SJ what are the blade numbers from ASC that you orderd for your deck? I also have a 50 inch deck on my Prestige and would like to get gator blades. Also, did you go to your dealer for the mulch plug or did you get it someplace else? I have about two weeks before I need to mow the grass and would like to get the new blades on before I put the deck on. Thanx


----------



## guest (Sep 16, 2003)

cousy51: 
i can not find the # on the asc web site.. they are 18 1/8 blades. try calling simple part # is 1708229 they should be able to cross reference them..

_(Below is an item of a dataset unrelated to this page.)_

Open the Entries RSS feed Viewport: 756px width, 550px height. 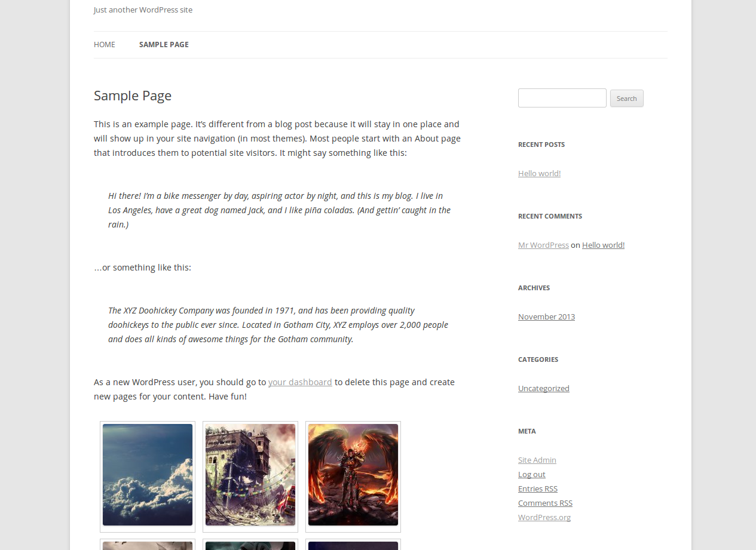[x=537, y=488]
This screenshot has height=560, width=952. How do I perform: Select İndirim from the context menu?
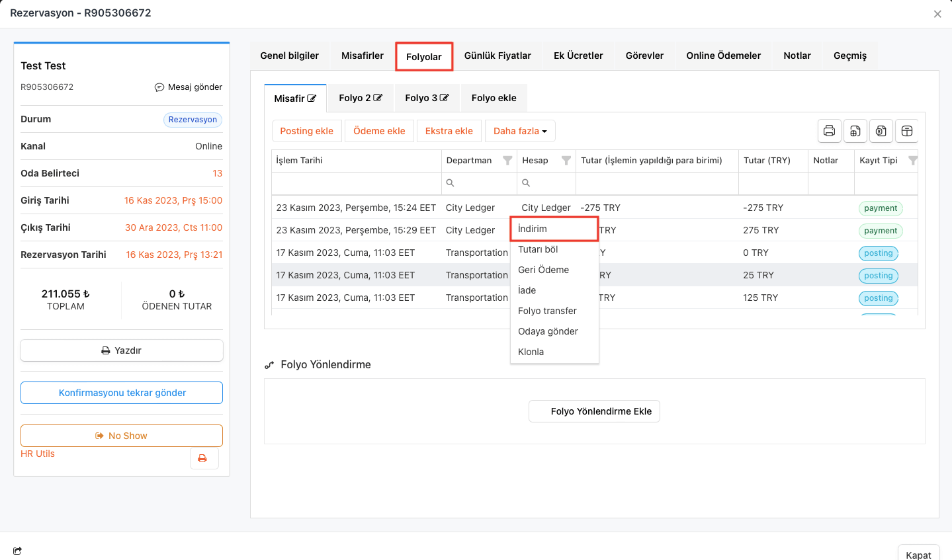click(x=533, y=229)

I did not get the mulch plugs.. most have said they use them in place of their regular blades with no mulch plugs or kits...


----------



## bigl22 (Sep 16, 2003)

I got my gator blades last june after not getting results worth a darn from 2 sets of expensive as hell Jd blades-- -- i got my gators for my JDL120 with 48c deck from specialty small engines in champaign Ill. -- called them and I had them in 18 hours-- cost about 50$ -- they work great-- are quieter , fine clippings, no clumping -- no clogging and they refuse to dull up badly or dent up-- a few licks with a hand file this year and they are good to go again-- I won't buy anything else in the future if I can help it -- but these seem to last a long-- even the upwards pointings fingers on the blades are still sharp enough to cut my hand--


----------



## Live Oak (Dec 22, 2003)

With respect to cost; unless you can get your local parts or mower dealer to carry Gator blades, I think you will find that they are either about the same cost or even move expensive than OEM blades once you figure in shipping.


----------



## guest (Sep 16, 2003)

> _Originally posted by bigl22 _
> * a few licks with a hand file this year and they are good to go again-- I won't buy anything else in the future if I can help it -- but these seem to last a long-- even the upwards pointings fingers on the blades are still sharp enough to cut my hand-- *



For some reason.. i had thought that there was no need to sharpen the gator blades...


----------



## jodyand (Sep 16, 2003)

> _Originally posted by simple_john _
> *For some reason.. i had thought that there was no need to sharpen the gator blades... *


You still have to sharpen your blades but not as often. They hold there edge alot longer.
Jody


----------



## aegt5000 (Feb 22, 2004)

I don’t know maybe it me but I think the mulching blades that
come with the mulching kit for the Sears 48” deck work better 
than the Gator blades. I used the stock mulching blades all last
year and this year I’ve used the Gators with the mulching kit for
my 48” deck. So after cutting my brothers lawn this morning
with the Gators, I switched back to the stock blades and cut my
lawn using the blades that came with the mulching kit. I have to
say I think the stock mulching blades work better. Far less clumps
left behind. So after 2 weeks with the Gators, I’m back to the stock
blades and I’ll stay with them for the cutting season. I’ll put the
Gators back on in the fall and see how they compare when the leaves
start falling.


----------